Limiting sodium is one of the most important things that people with heart failure can do.
Sodium makes the body hold on to fluid. To pump the added fluid, the heart has to work harder. People with heart failure shouldn’t put this extra strain on their hearts.
Excess fluid can also cause weight gain. Your heart has to work harder when you put on extra weight.
Too much sodium in the diet can worsen symptoms like swelling and shortness of breath. If those symptoms become severe, the person may need to be admitted to the hospital.
Sodium increases blood pressure. High blood pressure constricts the arterioles, making them resistant to blood flow. This makes the heart work progressively harder to pump enough blood to the body’s tissues and organs.
Cut down on table salt now!
Take the salt shaker off the table.
Discuss using salt substitutes with your doctor.
Limit salt in cooking
Avoid any seasonings that taste salty, including:
stock cubes (make your own stock it’s vastly superior)
cooking sherry or cooking wine
Try substituting salt-free seasonings with lemon juice, vinegar and herbs.
Drain and rinse canned foods before preparing them to remove some of the salt. Tuna can now be purchased in fresh water – avoid the brine.
If you can use fresh fruits and vegetables over canned or frozen versions with added salt.
Shop for canned or frozen foods with no salt added.
Avoid packaged foods such as soups or rice dishes that come with a packet of powdered seasoning.
Avoid all processed convenience foods
Most of us take in more sodium through packaged convenience foods and snacks than by using table salt.
Look for “low-salt” or “low-sodium” labels on cans and packages.
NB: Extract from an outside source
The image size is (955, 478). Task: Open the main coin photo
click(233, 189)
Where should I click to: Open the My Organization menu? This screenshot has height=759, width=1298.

This label means the food has 140 milligrams or less sodium per serving. “Very low sodium” means it has 35 mg or less per serving.
“Reduced-salt” or “reduced-sodium” simply means that the product has at least 25 percent less sodium than the original version of the same product.
These foods may still have more sodium than you’re allowed.
Canned soups and dry soup mixes
Canned meats and fish
Ham, bacon and sausage
Salted nuts and peanut butter
Instant cooked cereals
Salted butter and margarine
Processed meats, such as deli items and hot dogs
Prepared baking mixes (pancake, muffin, cornbread, etc.)
Prepackaged frozen dinners (look for options where one serving has less than 400 mg of sodium)
Snack foods (crisps, snacks, olives, pickles)
Pay attention to your serving sizes.
A 2.5-serving can of soup with 200 mg of sodium per serving actually gives you 500 mg of sodium if you eat the whole thing. That’s a real dent in your 2,000 mg-per-day allowance.
Watch for other forms of sodium.
Read the ingredients. Many foods contain more than one form of sodium, such as
monosodium glutamate or MSG
Know what’s in your medicines.
Some medicines are high in sodium, too – always read the sodium content and warnings before taking an over-the-counter medication. Don’t take headache or heartburn medicines that contain sodium carbonate or bicarbonate.
Also be very careful that if you use lo-salt products that are based on “potassium sulphate” this will effect your INR warfarin levels.